Excerpt provided ::
Singer, Kurt D., Midstream


Dr. Carl Gustav Jung's followers and admirers the world over celebrate his 125th birthday on the 26th of July this year.

How much do we remember of this erstwhile best pupil of Sigmund Freud, Freud's crown prince and heir apparent? Why did Jung part from the founder and pioneer of modern psychoanalysis? A few answers are given by Richard Noll, a well-known British psychoanalyst, in his quite objective book, The Aryan Christ: The Secret Life of Carl Jung, (1997, New York: Random House).

It began when Jung revolted against Freud's theories of the unconscious. Jung felt like an explorer of Columbus or Darwin's stature in his search for the "subconscious." He parted from Freud's "Jewish psychology" in his search for the archaic Aryan race, to which Germans, Austrians, and Swiss were the only representatives in Europe.

Impressed by Richard Wagner's Parsifal, Jung was looking for a knight's image on the road to the hob grail. His imaginary world embraced the occult, alchemy, astrology, and the ancient Aryan religion.

According to Jung, Christ was not a Jew -- he was an Aryan. Sometimes Jung even believed he himself was the reincarnated Aryan Christ.

In a 1925 lecture in Zurich, Jung spoke of "ancestor possession" that would form man's actions. His 1902 doctoral dissertation put forth the idea that spiritual mediums may have serious psychic abilities. Hypnosis, hysteria, spiritualism, and the occult were deeply anchored in Jung's subconscious long before he became the famous psychological healer of hysterical, depressed, and schizophrenic patients.

In his constant search for new vistas of healing and philosophies, he was led by his Weltanschauung to investigate one system and another. He turned toward sun worship and analyzed the sun gods and goddesses of ancient cultures. "If one honors God," he wrote, "the sun or the fire, one honors one's own vital force, the libido." (Psychology of the Unconscious, 1911) He continued, "The sun is adapted as is nothing else to represent the visible God of the world."

Problem set ::
a – In the article on Carl Jung, translate this sentence into Spanish: "His 1902 doctoral dissertation put forth the idea that spiritual mediums may have serious psychic abilities."
b – Write the next paragraph of the article on Carl Jung, picking up after its final sentence.

Data segment ::

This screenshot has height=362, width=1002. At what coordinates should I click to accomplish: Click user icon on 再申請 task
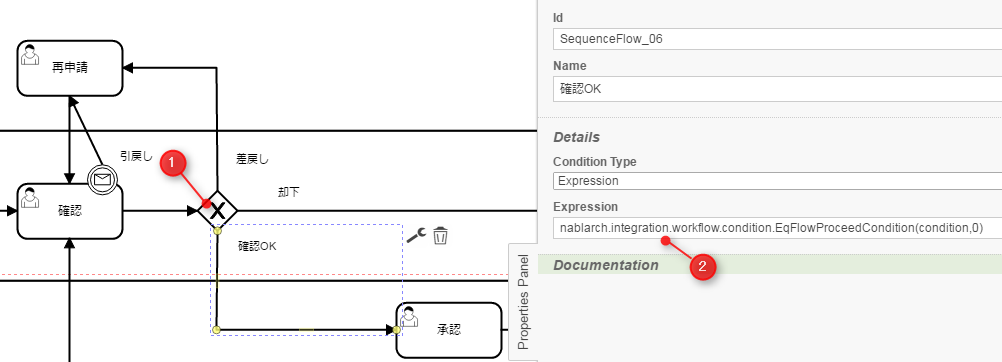tap(29, 54)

Numbered responses ::
a – Su tesis doctoral de 1902 planteó la idea de que los médiums espirituales podían tener serias capacidades psíquicas.

b –
Jung's Austro-Hungarian, German, and British colleagues were in an uproar. What had happened to Jung? It was 1912. Ernest Jones asked Freud: "Is Jung going to save the world as a Christ, as an Aryan Christ with antisemitism certainly combined?" On 8 June that year, Freud wrote Dr. Ferenzci: "You are right: our dear Swiss has gone crazy." To Ernest Jones, Freud also wrote: "Jung has made a perfect fool of himself, believing he is a Christ figure."

Jung, who was never very polite -- not to his patients, to his colleagues, or even to his mistresses seemed rather proud to have received so much critical attention from his peers. All he had to say he expressed in a few sentences addressed to his colleague Paul Bjerre: "Until now I was no antisemite -- but now I'll become one, I believe."

No doubt, both time, experience, and circumstances (and some brilliant mistresses) helped Jung to mature; he did enjoy success as the leading Swiss psychoanalyst, and his mental hospital, Burgholzli, became world famous. But he continued research into the traditions of the occult underground -- gnosticism, hermeticism, alchemy, astrology, the Kabbalah, the Tarot, automatic writing, all forms of magic, Freemasonry, Rosticrucianism, Christian Science, and Theosophy, with the possible application of these systems by the modern psychiatric world.